Driving high ROI from A.I.

To drive A.I. performance, executives should consider these best practices uncovered by the research:

1.Begin with pilots, then scale A.I. applications across the enterprise. Companies starting out should work closely with business teams to identify use cases and demonstrate A.I.’s worth through pilots. But the true value of A.I. can materialize only with widescale deployment when firms can offset their upfront costs with substantial business gains.

2.Lay a firm foundation. Organizations should have the proper I.T. and data management system in place; have a secure and sufficient budget; work through the data security, privacy, and ethical risks of A.I.; develop a clear vision and plan that takes into account AI-driven strategic transformation; obtain senior management support, and have a robust ecosystem of partners and suppliers.

3.Get your data right. Nine out of ten A.I. leaders are advanced in data management.

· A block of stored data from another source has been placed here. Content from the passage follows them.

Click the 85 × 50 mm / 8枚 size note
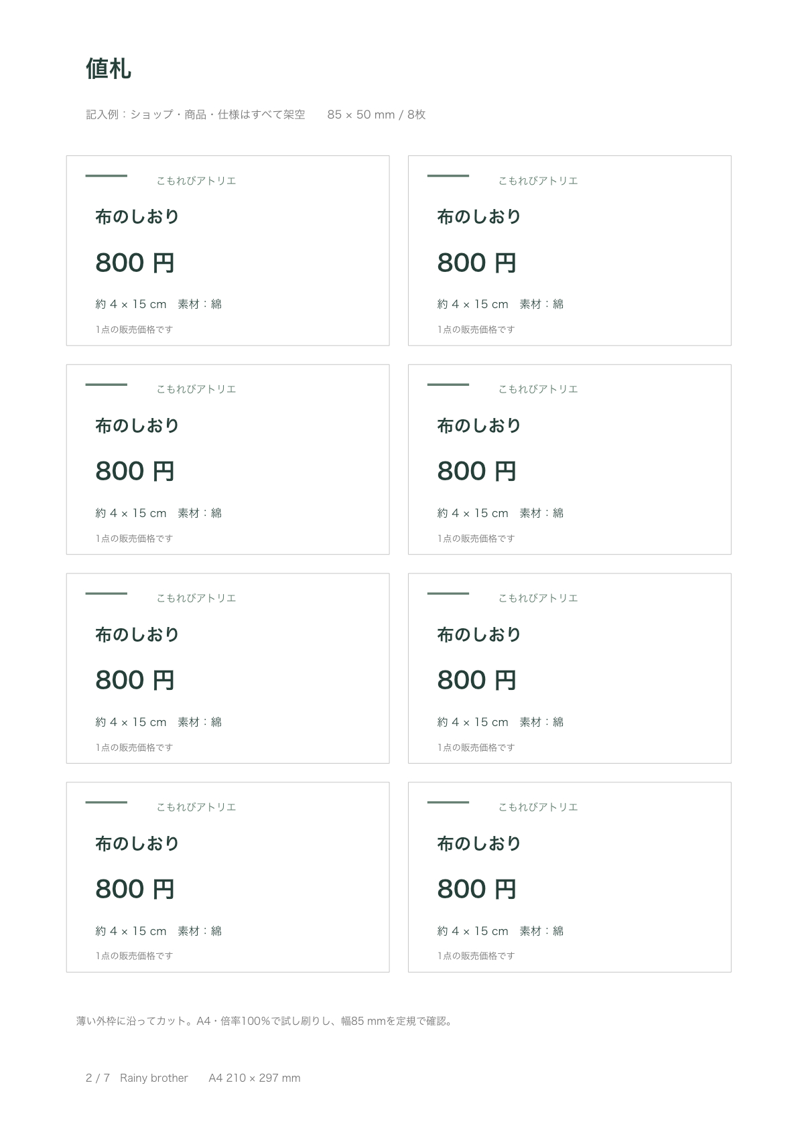coord(377,115)
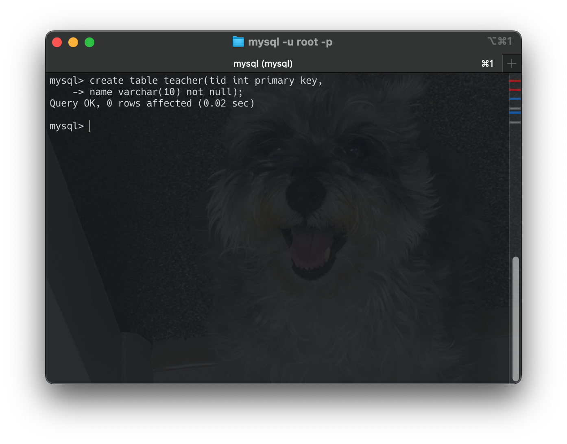
Task: Click the window title mysql -u root -p
Action: (x=290, y=41)
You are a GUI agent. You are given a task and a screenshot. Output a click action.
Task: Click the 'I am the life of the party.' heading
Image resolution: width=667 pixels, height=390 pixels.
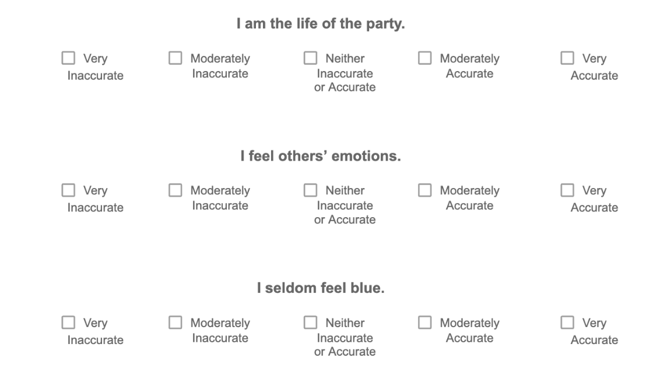click(321, 24)
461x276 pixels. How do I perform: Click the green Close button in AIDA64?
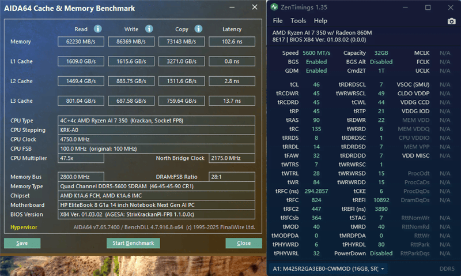click(243, 243)
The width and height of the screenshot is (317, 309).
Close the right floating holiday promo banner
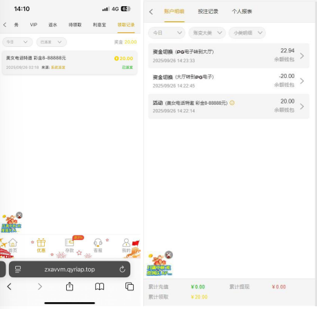point(169,255)
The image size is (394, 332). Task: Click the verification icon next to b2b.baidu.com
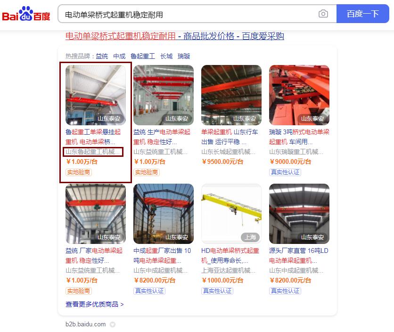[x=113, y=324]
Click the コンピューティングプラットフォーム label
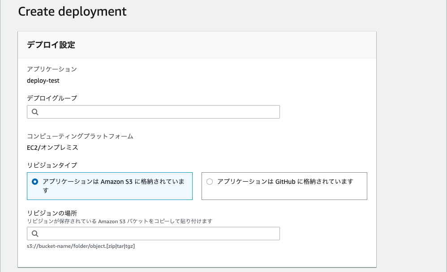Viewport: 447px width, 272px height. click(x=80, y=136)
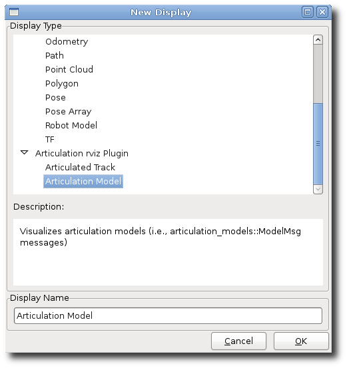Select the Articulated Track plugin display
This screenshot has height=368, width=347.
[80, 167]
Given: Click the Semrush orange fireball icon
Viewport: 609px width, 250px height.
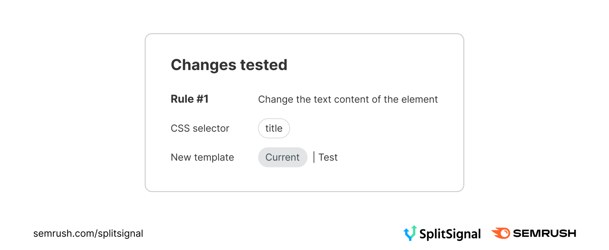Looking at the screenshot, I should tap(501, 233).
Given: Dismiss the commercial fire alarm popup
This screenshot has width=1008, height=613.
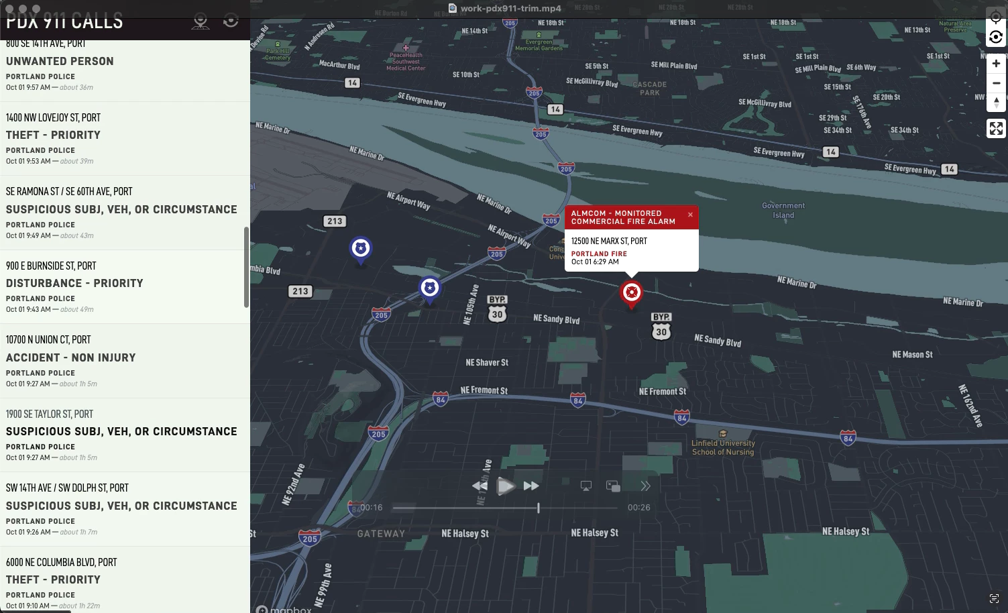Looking at the screenshot, I should tap(690, 215).
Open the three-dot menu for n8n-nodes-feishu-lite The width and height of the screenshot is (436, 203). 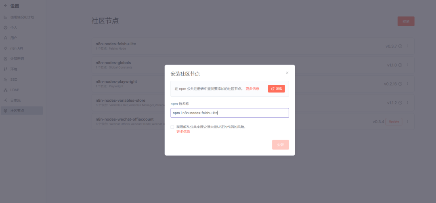click(x=408, y=46)
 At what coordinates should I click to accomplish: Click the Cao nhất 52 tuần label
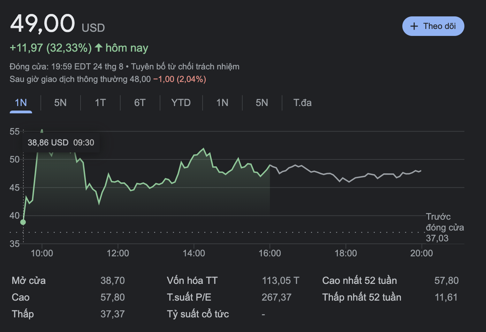[359, 281]
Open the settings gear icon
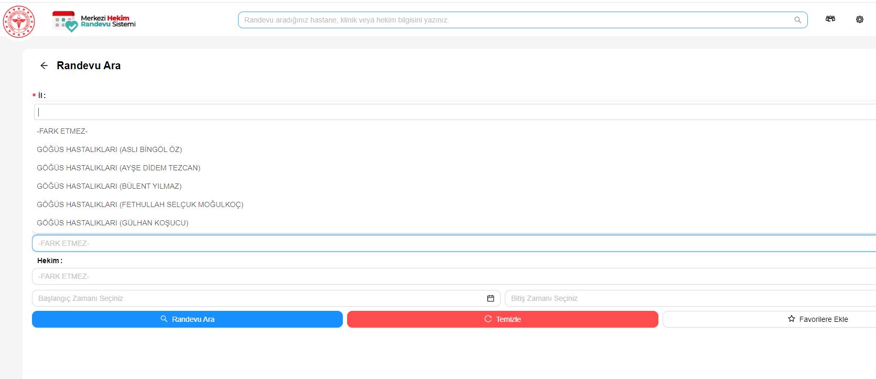876x379 pixels. click(x=860, y=19)
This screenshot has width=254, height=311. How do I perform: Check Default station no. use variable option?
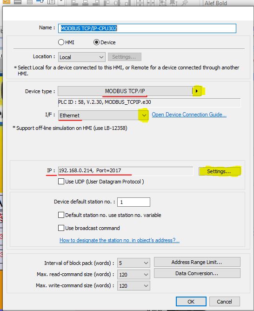click(61, 215)
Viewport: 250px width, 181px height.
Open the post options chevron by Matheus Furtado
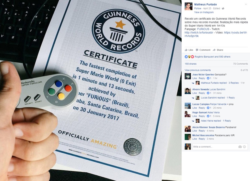(246, 5)
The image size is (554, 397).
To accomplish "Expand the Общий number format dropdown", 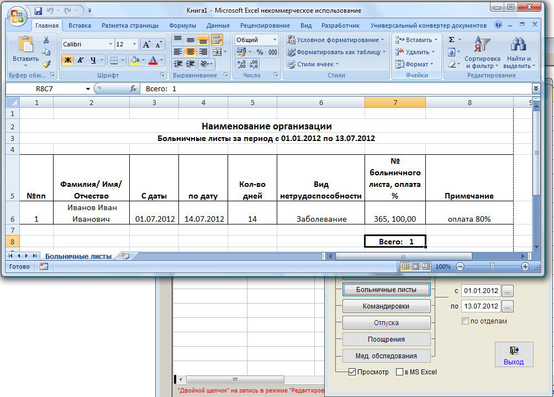I will [x=275, y=40].
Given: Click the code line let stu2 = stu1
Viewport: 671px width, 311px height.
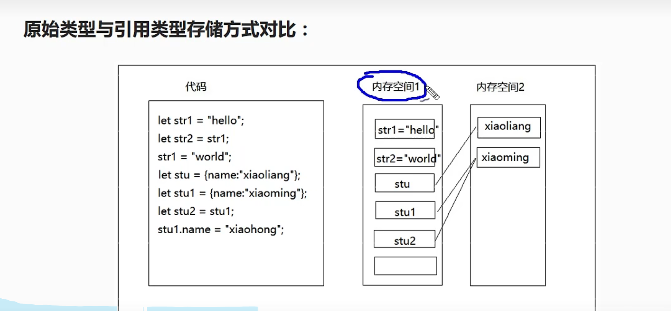Looking at the screenshot, I should coord(196,211).
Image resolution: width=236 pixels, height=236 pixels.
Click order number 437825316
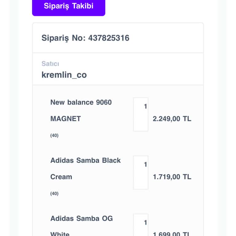(x=109, y=38)
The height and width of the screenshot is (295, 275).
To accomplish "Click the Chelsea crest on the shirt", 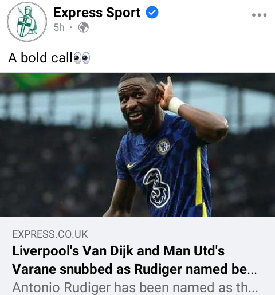I will 163,147.
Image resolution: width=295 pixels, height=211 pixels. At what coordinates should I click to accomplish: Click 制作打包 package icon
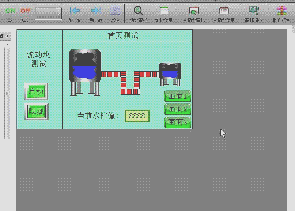coord(281,14)
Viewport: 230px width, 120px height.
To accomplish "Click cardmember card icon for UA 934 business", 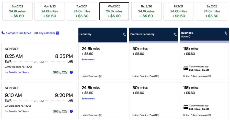I will point(186,68).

But ensuring your data is in good shape is not enough; organizations should bring in a diverse set of data, such as psychographic, geospatial, and real-time data. The study found that combining different types of data can create a multiplier effect on A.I. returns.

4.Solve the human side of the equation. AI is as much about people as technology. A.I. leaders spend 27% of their A.I. budget on developing and hiring people, almost twice the percentage that A.I. beginners spend. They are also more apt to appoint specialists, such as Chief AI and Data Officers, to lead their A.I. initiatives. They outsource less and build internal teams more.

5.Adopt a culture of collaboration and learning. About 85% of companies that generate large A.I. returns work to ensure close collaboration between A.I. experts and business teams. A.I. leaders are better at providing non-data-scientists with A.I. skills. They also decentralize A.I.'s authority to help ensure that A.I.'s responsibility and expertise are distributed across their organizations.

“As the pandemic propels businesses into a digital-first world, AI will become a key driver of corporate growth  and competitiveness. But building proficiency in A.I. is not easy,” said Lou Celi, ESI ThoughtLab CEO and program director for Driving ROI through A.I. “A.I. is not a magic bullet. It can fail to deliver results if the wrong business case is selected, the data is  prepared incorrectly, or the model is not built for scale.”